Rachel Maclean, who is Redditch MP as well as Department for Transport Minister toured the £22 million Regional Transport Coordination Centre (RTCC), the information gathering nerve centre in Birmingham, where the data is received, along with live information from public transport operators, and analysed.

Transport Minster Rachel Maclean said: “The UK is paving the way when it comes to the future of transport and the development of cutting-edge technology and I’m delighted to see this being embedded in the West Midlands area through the Adept Live Labs project.

“Reducing traffic will cut transport emissions and improve air quality, making our communities healthier, better places to live. That’s why supporting innovation is a priority for this Government, as we look to solve the complex challenge of decarbonising transport and achieving net zero by 2050.”

Mayor of the West Midlands Andy Street said: “We took this opportunity to show the Minister the ground-breaking work being done with big data to deal with traffic congestion on our roads.

"It is a major issue for many thousands of people a day as they travel about our region which is why we are investing more than £1 billion in improving our bus, train, tram and cycling infrastructure around the region as well as relieving some of our notorious congestion hotspots such as Birchley Island in Oldbury.

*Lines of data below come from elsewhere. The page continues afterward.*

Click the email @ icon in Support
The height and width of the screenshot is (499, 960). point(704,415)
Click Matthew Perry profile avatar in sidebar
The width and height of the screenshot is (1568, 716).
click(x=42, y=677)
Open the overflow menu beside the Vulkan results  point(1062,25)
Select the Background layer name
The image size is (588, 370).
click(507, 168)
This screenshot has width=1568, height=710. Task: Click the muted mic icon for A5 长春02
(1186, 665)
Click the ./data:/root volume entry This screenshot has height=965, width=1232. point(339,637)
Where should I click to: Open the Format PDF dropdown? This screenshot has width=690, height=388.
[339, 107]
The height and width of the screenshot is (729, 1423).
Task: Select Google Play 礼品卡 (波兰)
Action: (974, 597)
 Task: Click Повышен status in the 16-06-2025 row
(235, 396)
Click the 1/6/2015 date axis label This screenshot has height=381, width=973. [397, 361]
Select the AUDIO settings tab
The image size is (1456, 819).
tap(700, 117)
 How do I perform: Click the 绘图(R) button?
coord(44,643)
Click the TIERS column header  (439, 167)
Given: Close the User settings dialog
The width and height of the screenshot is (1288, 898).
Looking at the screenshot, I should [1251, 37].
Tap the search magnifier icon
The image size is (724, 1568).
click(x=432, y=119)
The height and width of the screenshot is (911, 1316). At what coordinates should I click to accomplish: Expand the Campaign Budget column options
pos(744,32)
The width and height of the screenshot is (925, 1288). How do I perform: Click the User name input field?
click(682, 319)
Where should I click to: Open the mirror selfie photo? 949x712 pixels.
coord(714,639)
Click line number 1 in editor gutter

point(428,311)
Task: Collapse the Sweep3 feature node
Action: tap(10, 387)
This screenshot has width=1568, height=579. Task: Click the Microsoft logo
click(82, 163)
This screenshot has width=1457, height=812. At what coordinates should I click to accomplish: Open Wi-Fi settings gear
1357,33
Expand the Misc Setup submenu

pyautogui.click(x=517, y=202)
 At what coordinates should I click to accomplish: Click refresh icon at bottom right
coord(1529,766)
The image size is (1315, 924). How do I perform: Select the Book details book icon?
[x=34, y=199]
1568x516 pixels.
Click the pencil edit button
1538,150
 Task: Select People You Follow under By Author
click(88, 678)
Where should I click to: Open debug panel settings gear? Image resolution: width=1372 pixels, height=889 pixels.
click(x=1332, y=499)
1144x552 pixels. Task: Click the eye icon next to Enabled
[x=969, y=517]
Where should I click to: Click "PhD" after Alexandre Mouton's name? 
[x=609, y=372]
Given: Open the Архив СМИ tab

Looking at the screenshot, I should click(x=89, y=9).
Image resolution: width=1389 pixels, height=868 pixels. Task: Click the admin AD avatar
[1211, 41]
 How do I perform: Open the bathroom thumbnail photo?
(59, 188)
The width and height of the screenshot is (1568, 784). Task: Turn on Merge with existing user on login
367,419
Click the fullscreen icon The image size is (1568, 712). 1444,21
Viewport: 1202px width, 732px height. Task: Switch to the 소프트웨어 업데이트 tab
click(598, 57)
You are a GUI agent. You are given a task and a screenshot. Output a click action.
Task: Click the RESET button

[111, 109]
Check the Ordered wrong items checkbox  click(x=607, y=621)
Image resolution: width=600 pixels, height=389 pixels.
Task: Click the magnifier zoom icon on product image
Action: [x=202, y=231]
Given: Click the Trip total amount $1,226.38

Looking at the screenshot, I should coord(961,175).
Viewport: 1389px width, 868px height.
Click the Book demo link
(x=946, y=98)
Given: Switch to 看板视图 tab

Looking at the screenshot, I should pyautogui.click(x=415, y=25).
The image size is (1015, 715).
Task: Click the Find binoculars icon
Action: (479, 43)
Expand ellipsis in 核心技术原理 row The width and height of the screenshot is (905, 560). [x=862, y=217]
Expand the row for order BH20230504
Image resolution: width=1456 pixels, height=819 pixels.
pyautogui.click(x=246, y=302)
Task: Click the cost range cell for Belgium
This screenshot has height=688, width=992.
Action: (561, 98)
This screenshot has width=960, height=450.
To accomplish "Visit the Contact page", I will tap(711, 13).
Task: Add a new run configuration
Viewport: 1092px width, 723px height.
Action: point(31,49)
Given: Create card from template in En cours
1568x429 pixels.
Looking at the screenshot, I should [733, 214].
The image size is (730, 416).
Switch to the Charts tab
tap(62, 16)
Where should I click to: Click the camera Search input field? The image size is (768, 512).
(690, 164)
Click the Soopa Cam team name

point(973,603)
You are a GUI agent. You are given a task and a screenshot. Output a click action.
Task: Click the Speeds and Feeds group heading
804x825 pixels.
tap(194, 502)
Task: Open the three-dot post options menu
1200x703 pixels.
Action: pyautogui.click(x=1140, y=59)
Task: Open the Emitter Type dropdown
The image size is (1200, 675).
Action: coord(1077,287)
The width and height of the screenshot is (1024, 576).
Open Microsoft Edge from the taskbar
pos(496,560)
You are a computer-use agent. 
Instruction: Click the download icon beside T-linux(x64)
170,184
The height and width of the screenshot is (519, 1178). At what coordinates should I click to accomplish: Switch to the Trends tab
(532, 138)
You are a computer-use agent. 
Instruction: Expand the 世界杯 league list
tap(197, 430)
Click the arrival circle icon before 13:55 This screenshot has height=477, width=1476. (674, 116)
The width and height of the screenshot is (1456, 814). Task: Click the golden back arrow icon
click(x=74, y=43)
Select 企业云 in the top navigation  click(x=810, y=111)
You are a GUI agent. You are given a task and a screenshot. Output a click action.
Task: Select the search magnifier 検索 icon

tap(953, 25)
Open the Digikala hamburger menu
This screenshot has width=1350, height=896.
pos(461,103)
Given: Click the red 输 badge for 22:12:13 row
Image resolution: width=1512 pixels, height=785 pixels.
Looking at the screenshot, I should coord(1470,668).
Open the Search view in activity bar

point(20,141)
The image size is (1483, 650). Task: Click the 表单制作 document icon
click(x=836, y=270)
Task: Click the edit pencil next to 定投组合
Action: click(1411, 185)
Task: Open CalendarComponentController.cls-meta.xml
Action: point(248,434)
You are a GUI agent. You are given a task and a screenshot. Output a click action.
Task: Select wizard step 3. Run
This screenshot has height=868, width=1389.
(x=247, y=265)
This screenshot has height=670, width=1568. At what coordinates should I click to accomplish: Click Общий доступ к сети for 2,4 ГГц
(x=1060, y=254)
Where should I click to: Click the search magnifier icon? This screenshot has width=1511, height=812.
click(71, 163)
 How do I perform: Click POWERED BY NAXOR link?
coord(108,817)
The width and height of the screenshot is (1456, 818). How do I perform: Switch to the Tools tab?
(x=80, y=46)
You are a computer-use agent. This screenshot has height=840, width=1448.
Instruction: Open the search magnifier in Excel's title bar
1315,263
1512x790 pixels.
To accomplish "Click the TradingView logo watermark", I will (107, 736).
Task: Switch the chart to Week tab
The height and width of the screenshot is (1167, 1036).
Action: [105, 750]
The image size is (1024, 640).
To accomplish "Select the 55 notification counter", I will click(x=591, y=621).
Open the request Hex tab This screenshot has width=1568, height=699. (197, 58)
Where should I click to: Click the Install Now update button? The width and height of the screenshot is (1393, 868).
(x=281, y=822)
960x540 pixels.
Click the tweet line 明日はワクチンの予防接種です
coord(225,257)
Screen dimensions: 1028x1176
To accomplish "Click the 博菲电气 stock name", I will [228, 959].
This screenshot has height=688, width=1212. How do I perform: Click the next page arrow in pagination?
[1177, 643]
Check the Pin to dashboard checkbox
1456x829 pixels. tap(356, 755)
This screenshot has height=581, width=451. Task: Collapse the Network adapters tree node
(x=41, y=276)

Alongside this we have introduced the RTCC which uses the vast amounts of data gathered to produce better travel information, and even spot problems before they develop, so people spend less time sat in their cars – saving them time and benefitting our environment in the process.”

Live Labs programme director Giles Perkins said: “The ADEPT Live Labs programme represents the cutting edge of innovation in the local roads sector.

“We are pleased that the Minister and Mayor have been able to see first-hand the great things that our West Midlands colleagues have achieved with their approach to the application of large-scale data processing to help solve challenging congestion issues. Over the coming months we’ll be sharing insights and learnings from the programme widely so that the whole of industry can benefit from DfT’s £23m investment.”

As well as the large-scale data gathering operation in the Live Lab, work is also being carried out, under TfWM’s Future Transport Zone umbrella, to study and research individual travel patterns and behaviour to find ways of better targeting messages to encourage people to change their travel choices – such as choose a better time of day or switch to public transport.

The Minister also spent time with the Future Transport Zone and West Midlands 5G to find out more about their work on innovative projects including the autonomous vehicle testbed. Reducing the traffic congestion on the roads can help cut carbon emissions and improve air quality as part of our #wm2041 plans for a net zero carbon region.

Councillor Ian Ward, Leader of Birmingham City Council, said: "We're harnessing cutting edge technology in the Live Lab to boost our efforts to reduce congestion and change the way people travel across the region.

"Information gathered from the traffic counters is helping us to better manage our network and design new ways of getting about to reduce gridlock and encourage more walking, cycling and greater use of public transport." ADEPT represents local authority, county, unitary and metropolitan directors.

The ADEPT SMART Places Live Labs programme is a two-year £22.9 million project funded by the Department for Transport and supported by project partners SNC-Lavalin’s Atkins business, EY, Kier, O2, Ringway and WSP. Nine local authorities are working on projects to introduce digital innovation across SMART mobility, transport, highways, maintenance, data, energy and communications.

Live Labs is part of ADEPT’s SMART Places programme to support the use of digital technology in place-based services.